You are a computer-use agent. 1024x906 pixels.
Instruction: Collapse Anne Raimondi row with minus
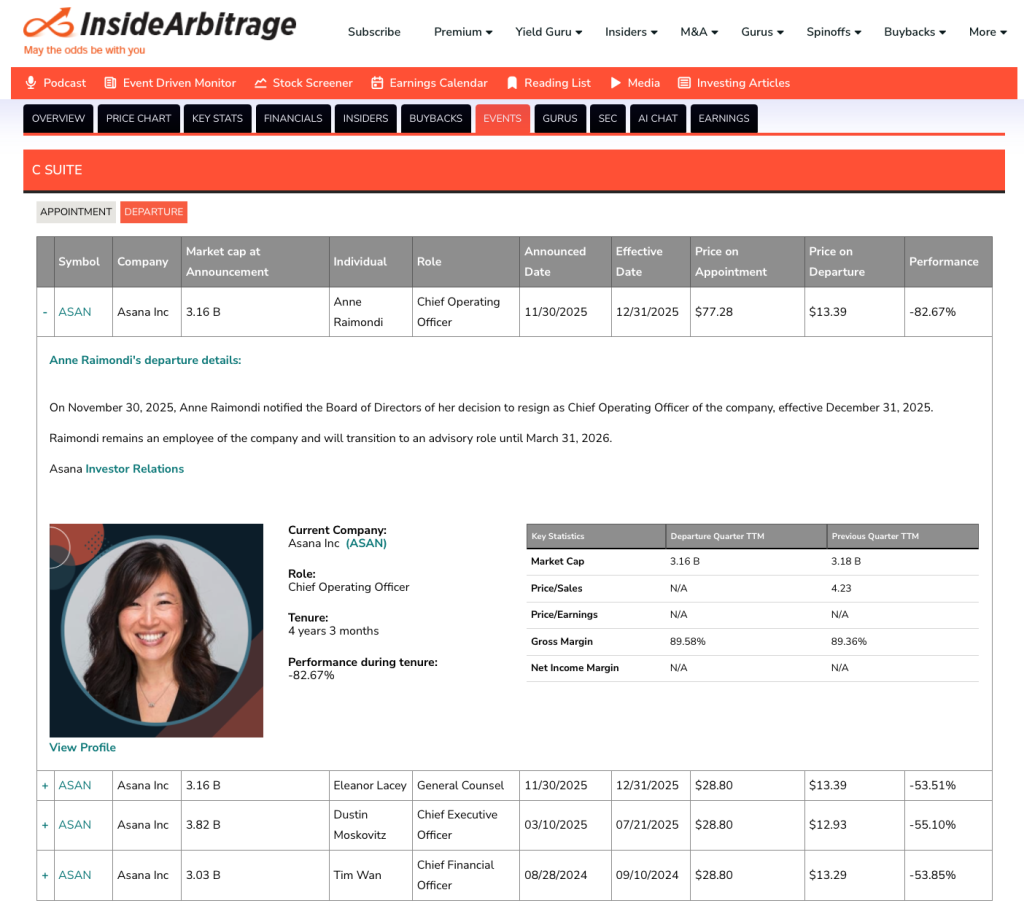(x=45, y=312)
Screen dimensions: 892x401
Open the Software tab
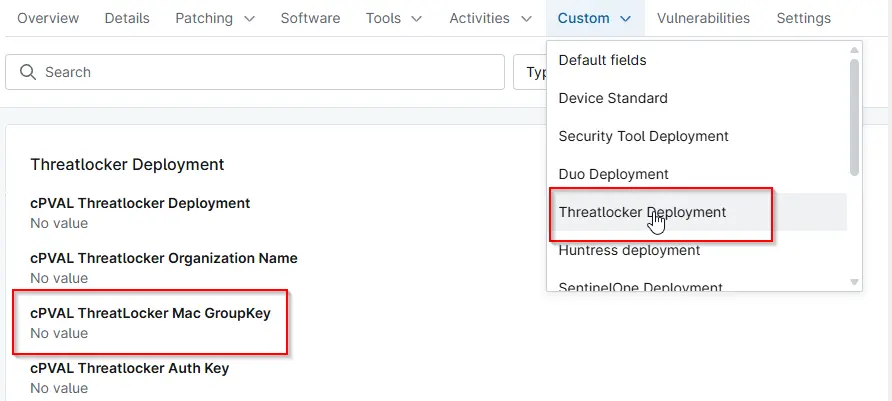(310, 18)
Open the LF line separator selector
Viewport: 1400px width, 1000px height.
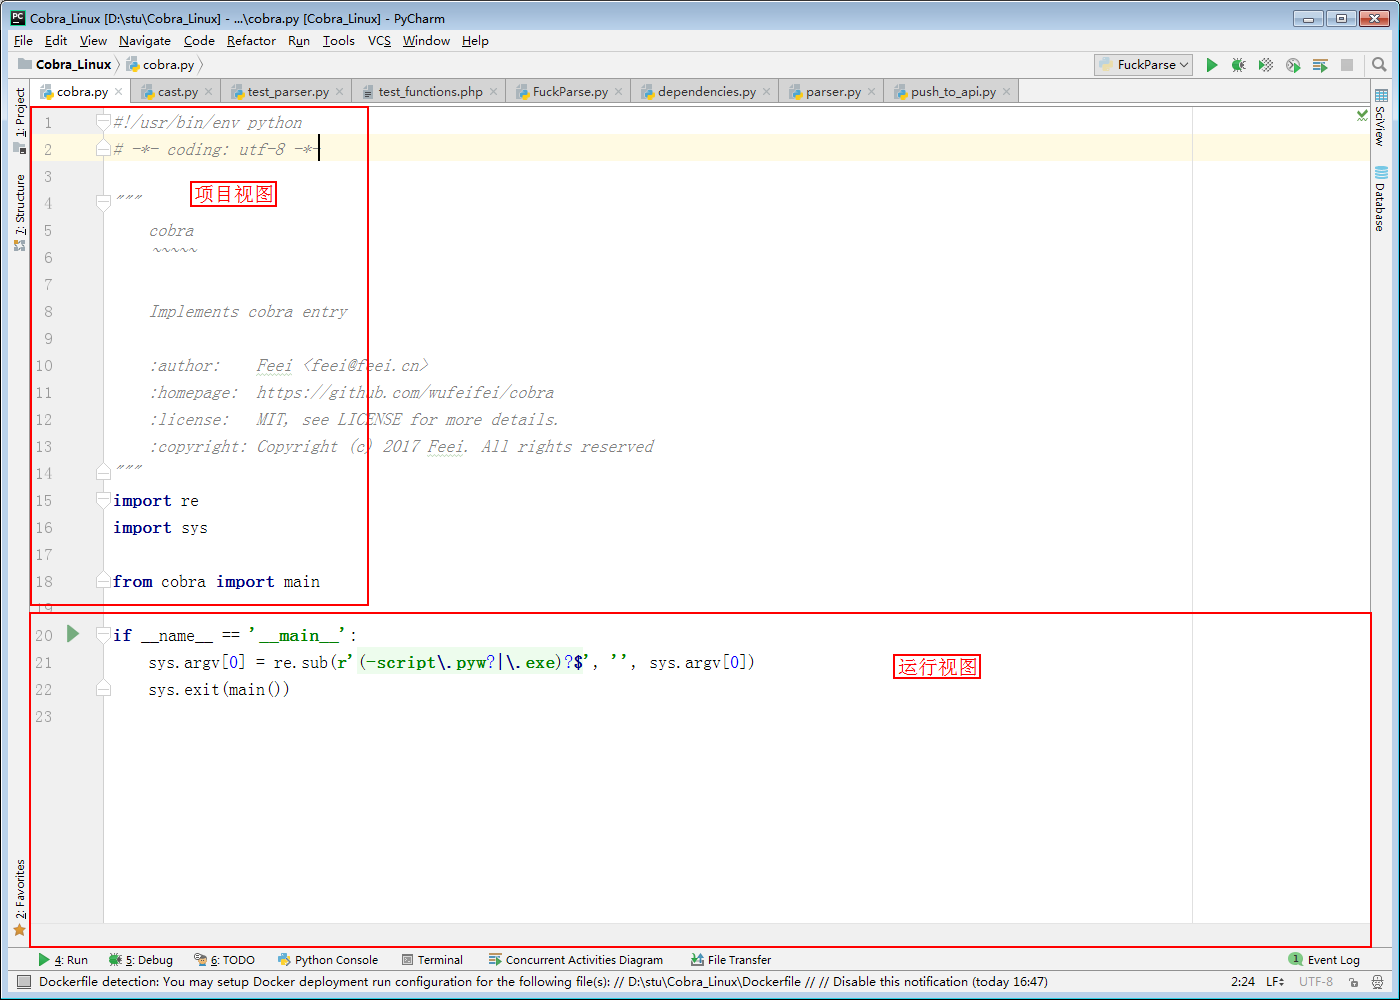(1275, 981)
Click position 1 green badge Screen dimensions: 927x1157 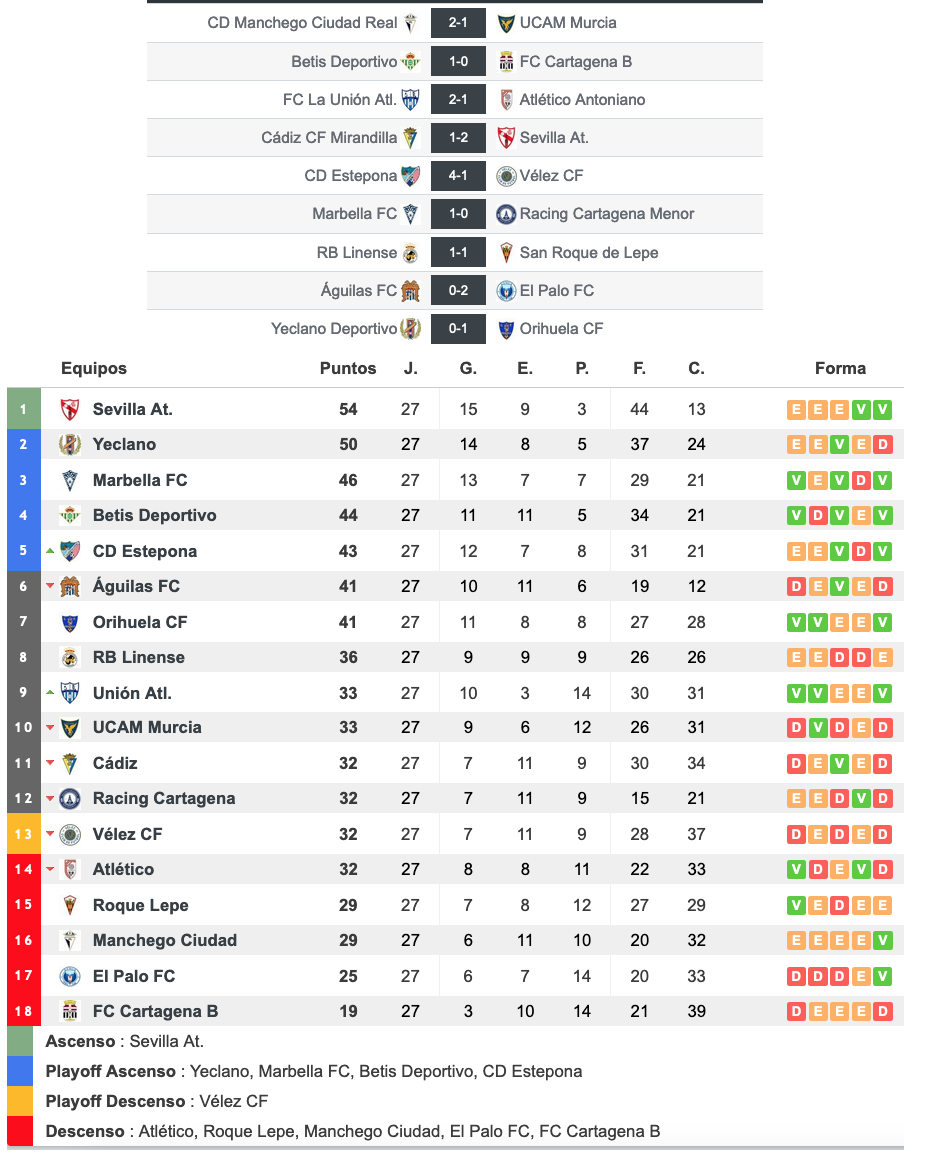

| Problem statement |
The expected output is every line of the data, unchanged, with the pictures skipped.

| Written response |
You are a computer-use agent. 1024x906 pixels.
Instruction: Collapse Anne Raimondi row with minus
(x=45, y=312)
Screen dimensions: 892x401
Open the Software tab
(310, 18)
Open the LF line separator selector
Viewport: 1400px width, 1000px height.
(1275, 981)
Click position 1 green badge Screen dimensions: 927x1157 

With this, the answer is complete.